_Trecho do texto_.

Já no início da conversa — não sei se sempre foi tão direto — perguntou-nos: “o que vocês querem comigo, exatamente?”. Uma pergunta à queima-roupa ensejou igual reação: “Simplesmente revê-lo, mas de repente o senhor pode nos conceder uma entrevista para o Blog”, respondemos. Foi assim, tão simples, que conseguimos esta entrevista.


No dia 29 de agosto de 2013, fomos novamente ao seu encontro. Recebeu-nos, então, no salão de festas do prédio onde ele mora. Estava com a filha, Renata, e o neto, Toon, uma criança tipicamente holandesa: cabelos loiros e olhos claros e espertos.  Enquanto testávamos os equipamentos de gravação, o neto brincava com a mãe ali por perto, pois o salão de recepções se liga, no mesmo nível, aos jardins que rodeiam o prédio.


O neto em 2013, com dois anos.

E a entrevista teve início. Toon, o avô coruja, tem a vivacidade de um jovem, a sabedoria de quem vive intensamente e, acima de tudo, é paciente e receptivo. Transmite aquela confiança dos que vivenciam o que falam e falam o que pensam. Durante a entrevista, Toon responde a todas as perguntas, mas não gosta de falar sobre todos os assuntos; parece que a consciência é sua polícia, mas não a subordina ao interesse particular e à precaução pessoal. Quando se nega a um juízo de valor o faz pela própria certeza na limitação ou pela consciência de sua responsabilidade.


À medida que a entrevista vai se deslanchando, suas palavras, seus gestos e suas convicções vão desenhando um homem em que a grandeza se alicerça, exatamente, em não querê-la: não gosta do mito, da ostentação, das alegorias e da valorização do material. Quando fala de Francisco, o Papa, deixa isso bem claro: “gosto dele porque não é um homem do trono”.  


As palavras de Toon, nesta entrevista, mostram o ser humano que vive a plenitude da vida e que busca a felicidade sem a ilusão de que seja completa. Quanto mais avançamos em compreender suas ideias, mais elas se fecham em torno de uma linha de coerências: afinal, como poderia ser completo aquilo que se realiza numa jornada que não termina enquanto se está vivo? Perguntamo-nos.

_Dados fornecidos_.
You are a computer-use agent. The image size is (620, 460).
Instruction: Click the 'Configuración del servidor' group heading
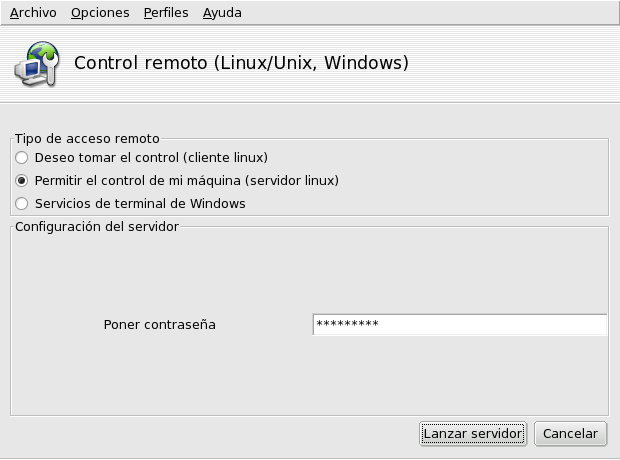(x=97, y=227)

_Tarefa curta 1_. Segundo o trecho sobre a entrevista, qual é o nome da filha do entrevistado?
_Tarefa curta 2_. Troque "paciente" por "sereno" ao reproduzir a parte do trecho sobre a entrevista que começa nas palavras "E a entrevista teve" e termina depois de "de sua responsabilidade.".
Baseie-se somente no trecho para responder.

_Resposta correta 1_. Renata.

_Resposta correta 2_.
E a entrevista teve início. Toon, o avô coruja, tem a vivacidade de um jovem, a sabedoria de quem vive intensamente e, acima de tudo, é sereno e receptivo. Transmite aquela confiança dos que vivenciam o que falam e falam o que pensam. Durante a entrevista, Toon responde a todas as perguntas, mas não gosta de falar sobre todos os assuntos; parece que a consciência é sua polícia, mas não a subordina ao interesse particular e à precaução pessoal. Quando se nega a um juízo de valor o faz pela própria certeza na limitação ou pela consciência de sua responsabilidade.